| How to complete this task |
Copy nothing but the lines below running from the line containing "1157x800 pixels. How" through the line containing "Given: Open Save Response menu", both end lines included.

| Recorded information |
--- --- ---
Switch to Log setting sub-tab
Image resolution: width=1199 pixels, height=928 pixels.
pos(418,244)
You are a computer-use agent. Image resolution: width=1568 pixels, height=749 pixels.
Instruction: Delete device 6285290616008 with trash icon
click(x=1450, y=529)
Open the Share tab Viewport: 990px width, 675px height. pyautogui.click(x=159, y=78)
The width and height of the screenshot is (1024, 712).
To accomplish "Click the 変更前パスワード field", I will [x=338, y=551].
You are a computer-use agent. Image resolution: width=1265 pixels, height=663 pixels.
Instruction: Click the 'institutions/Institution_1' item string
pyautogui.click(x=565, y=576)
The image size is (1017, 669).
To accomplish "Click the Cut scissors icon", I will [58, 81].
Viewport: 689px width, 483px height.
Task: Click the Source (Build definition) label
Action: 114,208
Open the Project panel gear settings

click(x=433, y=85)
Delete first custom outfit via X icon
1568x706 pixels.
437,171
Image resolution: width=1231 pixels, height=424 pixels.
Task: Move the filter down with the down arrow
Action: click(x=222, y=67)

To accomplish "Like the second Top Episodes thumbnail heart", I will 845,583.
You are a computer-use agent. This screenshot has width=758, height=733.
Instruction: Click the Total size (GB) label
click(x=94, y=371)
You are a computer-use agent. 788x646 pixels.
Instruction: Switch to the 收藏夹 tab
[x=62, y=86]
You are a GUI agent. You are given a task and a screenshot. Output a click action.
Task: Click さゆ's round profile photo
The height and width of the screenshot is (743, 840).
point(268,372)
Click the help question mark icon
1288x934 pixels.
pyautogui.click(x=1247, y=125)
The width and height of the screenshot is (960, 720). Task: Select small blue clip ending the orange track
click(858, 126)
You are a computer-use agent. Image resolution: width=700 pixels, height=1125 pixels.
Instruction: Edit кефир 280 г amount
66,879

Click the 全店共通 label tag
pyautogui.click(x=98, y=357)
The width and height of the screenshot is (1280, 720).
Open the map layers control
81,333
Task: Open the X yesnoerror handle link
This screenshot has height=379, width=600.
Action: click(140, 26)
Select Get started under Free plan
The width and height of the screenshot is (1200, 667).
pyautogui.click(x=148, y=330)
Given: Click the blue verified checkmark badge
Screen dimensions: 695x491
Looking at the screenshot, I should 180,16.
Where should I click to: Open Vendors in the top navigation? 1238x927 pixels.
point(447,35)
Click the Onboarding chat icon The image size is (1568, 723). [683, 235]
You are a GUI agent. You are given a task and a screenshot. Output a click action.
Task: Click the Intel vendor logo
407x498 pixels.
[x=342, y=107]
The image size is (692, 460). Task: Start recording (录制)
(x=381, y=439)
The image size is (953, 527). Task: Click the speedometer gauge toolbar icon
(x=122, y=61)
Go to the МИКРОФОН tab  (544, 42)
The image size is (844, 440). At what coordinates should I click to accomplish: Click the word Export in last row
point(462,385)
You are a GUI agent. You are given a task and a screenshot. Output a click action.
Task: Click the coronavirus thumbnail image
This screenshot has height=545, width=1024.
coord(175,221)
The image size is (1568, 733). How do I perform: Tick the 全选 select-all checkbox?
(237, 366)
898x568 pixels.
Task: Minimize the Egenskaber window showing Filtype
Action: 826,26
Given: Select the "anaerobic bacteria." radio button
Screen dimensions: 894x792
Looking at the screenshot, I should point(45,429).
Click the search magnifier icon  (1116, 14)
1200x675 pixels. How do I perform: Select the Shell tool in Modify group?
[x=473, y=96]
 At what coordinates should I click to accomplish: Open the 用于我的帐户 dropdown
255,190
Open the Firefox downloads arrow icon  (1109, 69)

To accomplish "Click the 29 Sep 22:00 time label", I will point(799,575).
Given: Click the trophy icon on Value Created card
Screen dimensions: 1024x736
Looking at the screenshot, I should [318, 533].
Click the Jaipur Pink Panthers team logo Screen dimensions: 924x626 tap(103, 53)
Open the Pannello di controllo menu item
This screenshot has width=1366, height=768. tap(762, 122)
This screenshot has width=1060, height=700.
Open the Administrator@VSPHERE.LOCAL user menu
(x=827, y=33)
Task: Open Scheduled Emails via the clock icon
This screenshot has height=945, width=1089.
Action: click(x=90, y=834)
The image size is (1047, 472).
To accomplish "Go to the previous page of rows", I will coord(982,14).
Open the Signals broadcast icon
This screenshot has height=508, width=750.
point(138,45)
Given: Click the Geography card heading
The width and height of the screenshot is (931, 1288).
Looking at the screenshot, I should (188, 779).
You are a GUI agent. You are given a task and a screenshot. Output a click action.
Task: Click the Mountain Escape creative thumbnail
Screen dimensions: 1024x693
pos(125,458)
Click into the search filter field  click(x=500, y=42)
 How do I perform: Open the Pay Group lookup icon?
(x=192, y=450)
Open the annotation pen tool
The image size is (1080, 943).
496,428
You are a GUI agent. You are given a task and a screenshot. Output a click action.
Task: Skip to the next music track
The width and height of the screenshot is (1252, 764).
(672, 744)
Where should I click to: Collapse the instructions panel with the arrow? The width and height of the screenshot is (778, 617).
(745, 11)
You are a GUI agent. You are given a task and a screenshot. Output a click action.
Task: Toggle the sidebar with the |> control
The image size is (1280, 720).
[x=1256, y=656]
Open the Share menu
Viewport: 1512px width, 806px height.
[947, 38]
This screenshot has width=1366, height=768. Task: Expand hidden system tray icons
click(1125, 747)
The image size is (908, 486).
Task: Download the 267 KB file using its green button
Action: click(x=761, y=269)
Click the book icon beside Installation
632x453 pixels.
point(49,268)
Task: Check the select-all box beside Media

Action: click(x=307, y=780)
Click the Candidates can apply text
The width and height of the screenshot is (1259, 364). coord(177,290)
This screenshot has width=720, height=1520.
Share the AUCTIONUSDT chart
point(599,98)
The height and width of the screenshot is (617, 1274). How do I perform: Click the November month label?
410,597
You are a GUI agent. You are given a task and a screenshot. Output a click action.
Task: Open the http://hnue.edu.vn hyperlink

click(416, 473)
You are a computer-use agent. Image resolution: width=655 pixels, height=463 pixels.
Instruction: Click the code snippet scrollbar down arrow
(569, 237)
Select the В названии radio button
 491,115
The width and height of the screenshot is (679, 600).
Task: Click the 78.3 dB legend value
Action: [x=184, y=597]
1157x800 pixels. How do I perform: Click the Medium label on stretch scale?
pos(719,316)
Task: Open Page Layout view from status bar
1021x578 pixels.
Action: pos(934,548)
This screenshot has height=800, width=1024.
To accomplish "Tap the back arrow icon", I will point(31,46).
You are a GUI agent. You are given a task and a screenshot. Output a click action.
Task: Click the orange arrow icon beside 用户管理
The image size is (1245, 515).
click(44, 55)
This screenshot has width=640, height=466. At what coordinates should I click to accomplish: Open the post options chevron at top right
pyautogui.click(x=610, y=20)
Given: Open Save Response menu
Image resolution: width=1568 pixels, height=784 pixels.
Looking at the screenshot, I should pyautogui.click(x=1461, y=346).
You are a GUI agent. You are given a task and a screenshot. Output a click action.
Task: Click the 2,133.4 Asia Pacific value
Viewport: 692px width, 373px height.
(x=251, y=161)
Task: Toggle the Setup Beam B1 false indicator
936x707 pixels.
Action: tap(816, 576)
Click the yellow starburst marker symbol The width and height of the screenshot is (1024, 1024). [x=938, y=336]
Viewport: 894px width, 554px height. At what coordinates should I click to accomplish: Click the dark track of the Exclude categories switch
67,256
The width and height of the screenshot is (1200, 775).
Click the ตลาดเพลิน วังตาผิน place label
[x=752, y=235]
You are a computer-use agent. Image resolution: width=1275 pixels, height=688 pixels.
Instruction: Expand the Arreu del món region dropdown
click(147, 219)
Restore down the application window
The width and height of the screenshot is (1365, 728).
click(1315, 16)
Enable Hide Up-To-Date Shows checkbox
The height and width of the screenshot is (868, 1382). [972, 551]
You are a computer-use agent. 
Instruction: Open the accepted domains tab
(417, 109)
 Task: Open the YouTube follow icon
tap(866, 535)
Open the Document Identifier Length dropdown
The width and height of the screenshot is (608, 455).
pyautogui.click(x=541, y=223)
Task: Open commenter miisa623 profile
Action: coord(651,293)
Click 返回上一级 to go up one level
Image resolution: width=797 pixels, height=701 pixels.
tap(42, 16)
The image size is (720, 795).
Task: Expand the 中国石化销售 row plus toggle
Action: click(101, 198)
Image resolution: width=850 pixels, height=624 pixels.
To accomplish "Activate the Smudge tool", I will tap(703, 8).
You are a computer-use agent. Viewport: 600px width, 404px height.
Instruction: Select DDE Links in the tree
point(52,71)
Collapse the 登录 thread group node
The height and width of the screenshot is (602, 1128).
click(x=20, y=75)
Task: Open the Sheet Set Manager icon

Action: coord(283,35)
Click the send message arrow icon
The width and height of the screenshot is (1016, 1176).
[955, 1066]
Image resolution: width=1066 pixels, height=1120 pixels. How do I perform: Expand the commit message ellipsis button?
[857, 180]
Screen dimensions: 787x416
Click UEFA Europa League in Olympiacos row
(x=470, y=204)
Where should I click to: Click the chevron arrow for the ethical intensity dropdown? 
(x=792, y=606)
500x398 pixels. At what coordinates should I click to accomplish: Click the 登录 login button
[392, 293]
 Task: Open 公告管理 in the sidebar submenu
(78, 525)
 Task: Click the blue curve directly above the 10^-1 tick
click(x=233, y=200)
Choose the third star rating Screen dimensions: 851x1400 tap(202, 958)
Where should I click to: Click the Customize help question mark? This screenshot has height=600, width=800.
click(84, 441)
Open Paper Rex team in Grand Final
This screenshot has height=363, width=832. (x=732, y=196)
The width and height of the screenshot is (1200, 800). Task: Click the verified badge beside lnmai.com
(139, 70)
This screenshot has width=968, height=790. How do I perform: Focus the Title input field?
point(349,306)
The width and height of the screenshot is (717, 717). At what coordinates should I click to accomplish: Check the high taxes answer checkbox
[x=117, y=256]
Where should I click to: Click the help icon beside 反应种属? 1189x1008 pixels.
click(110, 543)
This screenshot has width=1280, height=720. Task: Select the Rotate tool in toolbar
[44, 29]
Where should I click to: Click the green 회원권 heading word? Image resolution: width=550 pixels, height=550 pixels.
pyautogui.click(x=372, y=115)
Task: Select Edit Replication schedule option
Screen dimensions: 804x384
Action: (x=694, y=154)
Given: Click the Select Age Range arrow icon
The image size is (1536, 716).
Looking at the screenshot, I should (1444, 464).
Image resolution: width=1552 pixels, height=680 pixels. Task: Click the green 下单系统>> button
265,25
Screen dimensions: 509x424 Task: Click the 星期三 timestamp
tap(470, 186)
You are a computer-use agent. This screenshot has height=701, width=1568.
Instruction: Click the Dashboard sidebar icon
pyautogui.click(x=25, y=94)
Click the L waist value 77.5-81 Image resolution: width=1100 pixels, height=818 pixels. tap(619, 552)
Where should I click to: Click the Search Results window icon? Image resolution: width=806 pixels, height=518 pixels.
--- --- ---
| Your solution |
1157x800 pixels. How do I perform: Click the Medium label on stretch scale?
pos(719,316)
Task: Open Page Layout view from status bar
1021x578 pixels.
Action: pos(934,548)
This screenshot has height=800, width=1024.
To accomplish "Tap the back arrow icon", I will point(31,46).
You are a GUI agent. You are given a task and a screenshot. Output a click action.
Task: Click the orange arrow icon beside 用户管理
The image size is (1245, 515).
click(44, 55)
This screenshot has width=640, height=466. At what coordinates should I click to accomplish: Open the post options chevron at top right
pyautogui.click(x=610, y=20)
Given: Open Save Response menu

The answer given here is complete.